Asimismo, las autoridades reportaron un accidente en Paya, Baní, que dejó tres personas fallecidas y varios heridos. El incidente involucró el choque entre un jeep Mercedes Benz y una motocicleta. Entre las víctimas mortales se encontraban Artemio Vizcaíno Castillo, de 32 años; Wilkin Vizcaíno, de 38 años; y Ada Luz Medina, de 24 años.
A esta lista se suma Ada Luz Medina, de 22 años, hija del comunicador Giovanni Medina, quien fue arrollada por un vehículo que tras cometer el hecho huyó del lugar, Según testimonios, la joven bajó de la guagua en la que viajaba para ir al baño y, al intentar volver a subir, fue impactada.
Otro hecho trágico ocurrido en el 2024, fue la muerte de Julio César de la Rosa Peralta, hijo del presidente de la Alianza Dominicana contra la Corrupción (Adocco), Julio César de la Rosa.

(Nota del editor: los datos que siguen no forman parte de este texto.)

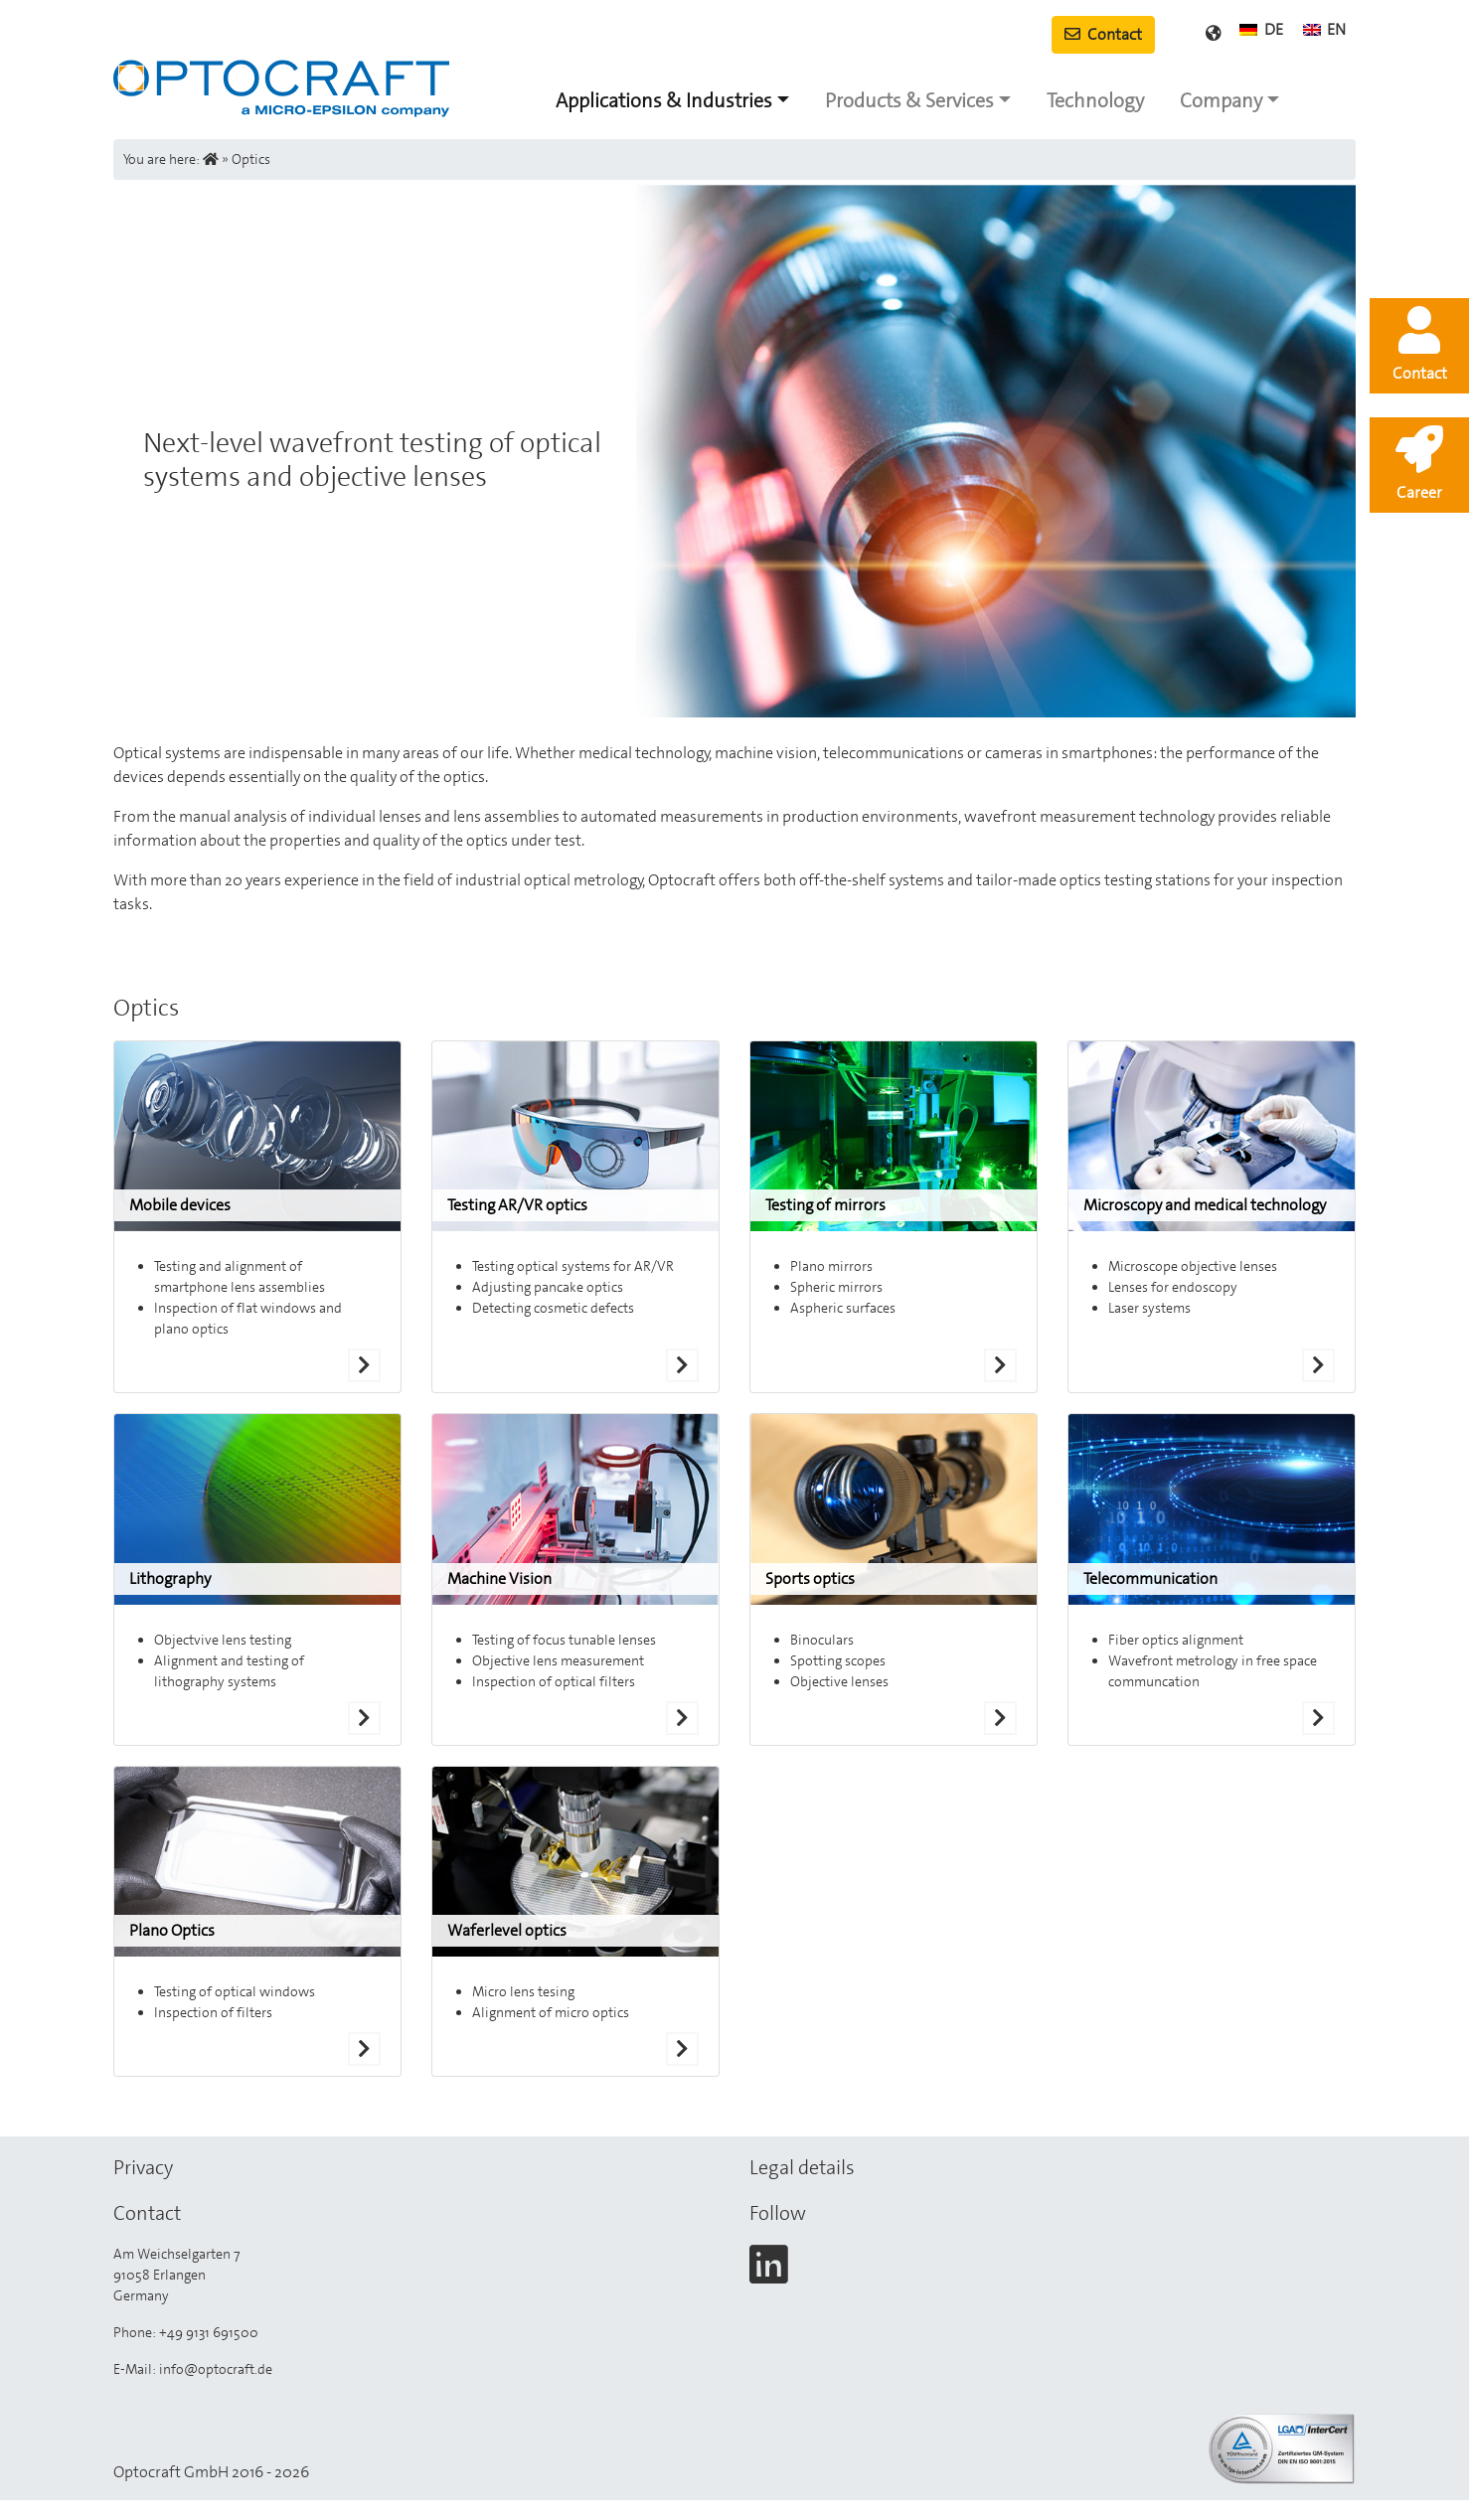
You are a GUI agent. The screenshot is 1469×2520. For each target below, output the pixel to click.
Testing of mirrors (825, 1204)
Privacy (143, 2167)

Quien fue atropellado por una mujer de nacionalidad venezolana, identificada como Skarle Valentina Mujica, quien tras el incidente abandonó el lugar sin prestarle asistencia a la víctima.
Según el Ministerio Público, el hecho se registró 15 de julio, siendo aproximadamente las 11:30 de la noche, cuando la venezolana supuestamente transitaba a alta velocidad por la autopista 30 de mayo, próximo a la Dirección General de Pasaporte, del Distrito Nacional, zona en la que embistió al hoy occiso Julio César de la Rosa quien perdió la vida inmediatamente.